Despite our failings, God does not fail us. Abraham Joshua Heschel claims that the book of Jeremiah reveals the deep love God has for these people, even though they disappoint and stray. In the book of Jeremiah, Heschel claims we learn “as great as God’s wrath is [God’s] anguish”. (The Prophets, Harper, 1964, 110) The story with the ruined underpants serves as a glimpse into the wounded heart of God. While broken by infidelity, God has compassion in abundance, offering redemptive opportunity to bring the beloved people back into the fold.
Now we turn to the text I suggest as the greatest text of Jeremiah. Hear it again, now with some of the background story of Jeremiah in your minds:
The days are surely coming, says the Lord, when I will make a new covenant with the house of Israel and the house of Judah. It will not be like the covenant that I made with their ancestors when I took them by the hand to bring them out of the land of Egypt—a covenant that they broke, though I was their husband, says the Lord.
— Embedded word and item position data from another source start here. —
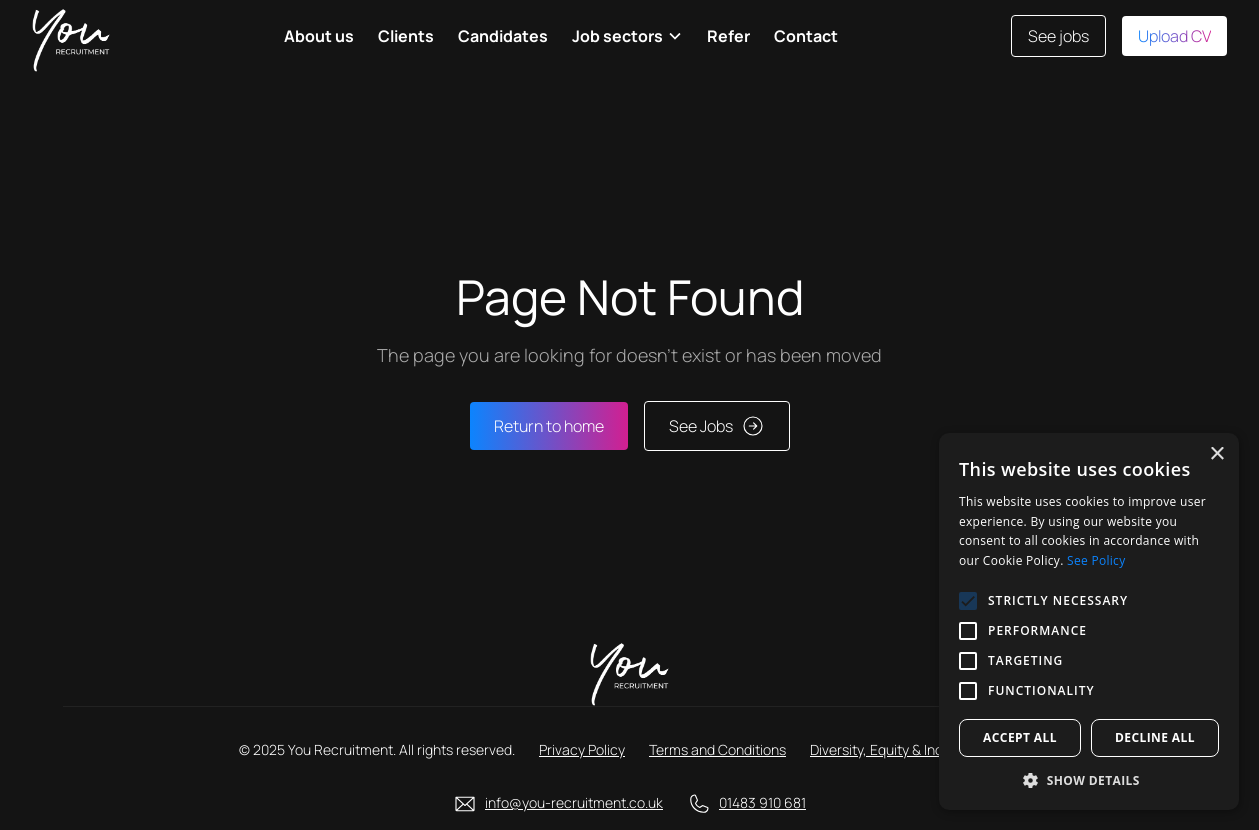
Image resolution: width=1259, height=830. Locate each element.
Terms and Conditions (717, 749)
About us (319, 36)
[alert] (1089, 621)
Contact (806, 36)
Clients (406, 36)
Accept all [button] (1020, 737)
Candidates (503, 36)
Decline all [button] (1155, 737)
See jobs (1058, 36)
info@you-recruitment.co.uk (574, 802)
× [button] (1216, 454)
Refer (728, 36)
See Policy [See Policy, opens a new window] (1096, 560)
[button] (627, 36)
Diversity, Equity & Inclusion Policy (915, 749)
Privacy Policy (582, 749)
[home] (71, 36)
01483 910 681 (762, 802)
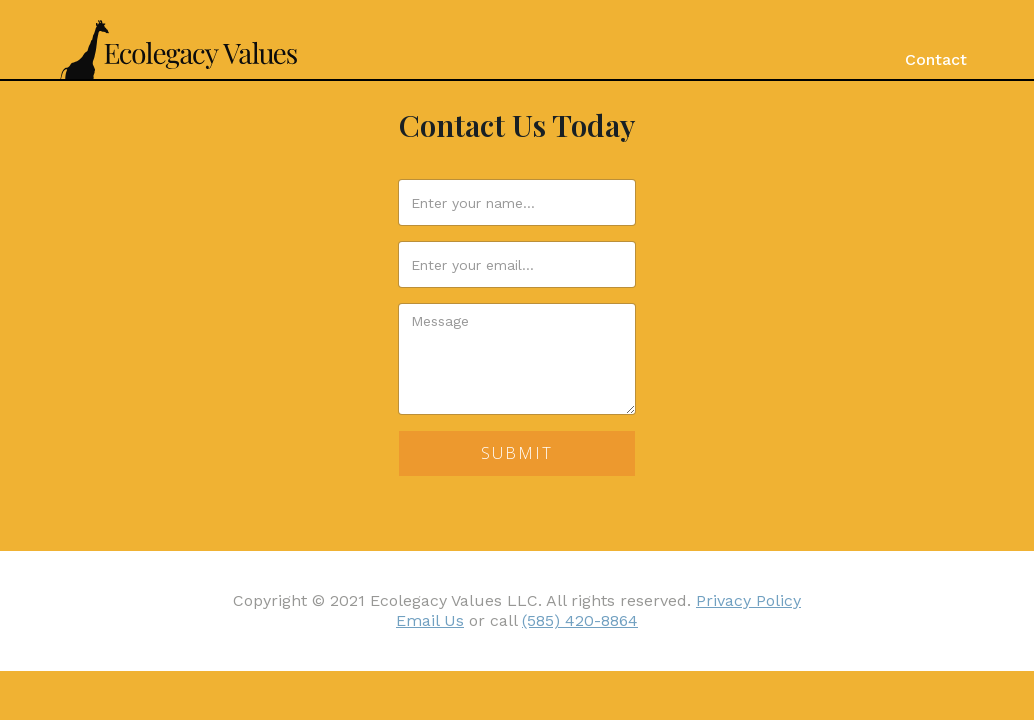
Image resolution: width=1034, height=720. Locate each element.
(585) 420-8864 (580, 620)
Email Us (430, 620)
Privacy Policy (748, 600)
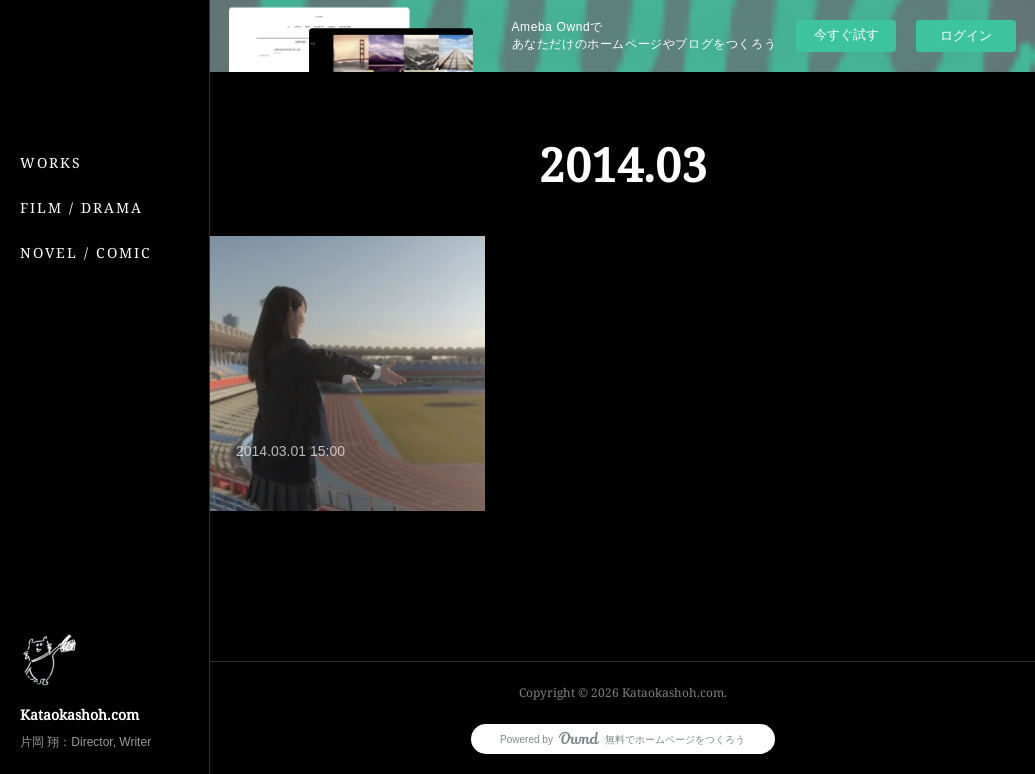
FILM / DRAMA (81, 207)
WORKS (51, 162)
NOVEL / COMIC (86, 252)
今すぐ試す (846, 34)
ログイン (966, 35)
But this is the covenant that I will make with the house of Israel after those days, says the Lord: I will put my law within them, and I will write it on their hearts; and I will be their God, and they shall be my people. No longer shall they teach one another, or say to each other, “Know the Lord,” for they shall all know me, from the least of them to the greatest, says the Lord; for I will forgive their iniquity, and remember their sin no more.
In these verses, we learn of God’s great love for the people. Despite their complaining and their rebellious indifference, God will have the last word, and it is not one of dismissal. God will reorder things and bring peace to the restless heart of God’s people. There will be peace where otherwise strife would arise. There will be abiding love where otherwise distrust and worry would arise. There will be love where otherwise heartache would arise.
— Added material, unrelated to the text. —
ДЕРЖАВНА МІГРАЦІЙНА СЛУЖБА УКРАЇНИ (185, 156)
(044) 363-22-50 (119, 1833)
God promises there is something greater. Jeremiah does not speak “Surely the days are coming” wistfully. In the midst of proclaiming God’s anger and God’s anguish, Jeremiah speaks with certain tenderness and tender certainty. There will come a time where we will not need to hear or teach God’s ways, for they will be planted deep within us. We will not merely know what God wants. We will be who God wants us to be. No need to ask, second guess, or even interpret what God’s ways will be like. Grounded in God, we shall no longer need or want, worry or grasp for anything. Our vanities and anxieties shall go away, and we will be in God’s good hands.
While we wait that glorious day, we should take a cue from Jeremiah for how to live in the meantime. Jeremiah lived in the midst of the world, often in ways the world found perplexing. Persons who dare to take Jeremiah at his word find themselves seeing the world through different eyes, skeptical of the status quo and partisan agendas.
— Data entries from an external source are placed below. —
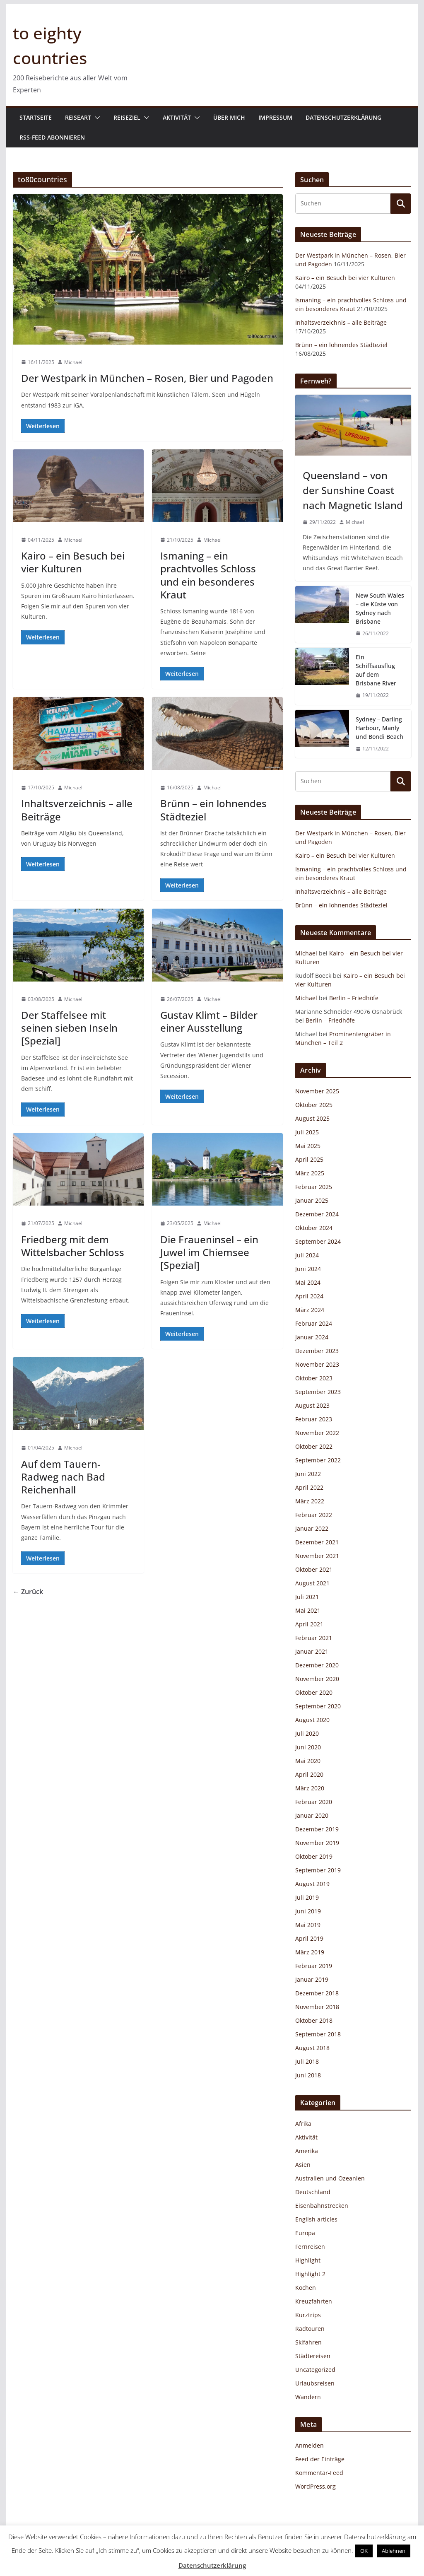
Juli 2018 (307, 2061)
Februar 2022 (313, 1515)
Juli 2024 (307, 1255)
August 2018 (312, 2048)
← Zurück (28, 1591)
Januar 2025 (311, 1200)
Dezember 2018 (317, 1993)
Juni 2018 (308, 2075)
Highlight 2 (310, 2274)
Seeing God’s hope for the world, Jeremiah claims the rich and the poor, the great and the least, the powerful and the powerless will have the same words of God inscribed upon their hearts. The left and the right will no longer scrabble over their turf wars, claiming to speak for God. God will have spoken, and for once, everyone shall know and not worry about “being right” when the dust settles. Jeremiah prophecies a world no longer prone to tearing itself apart. This is indeed good news!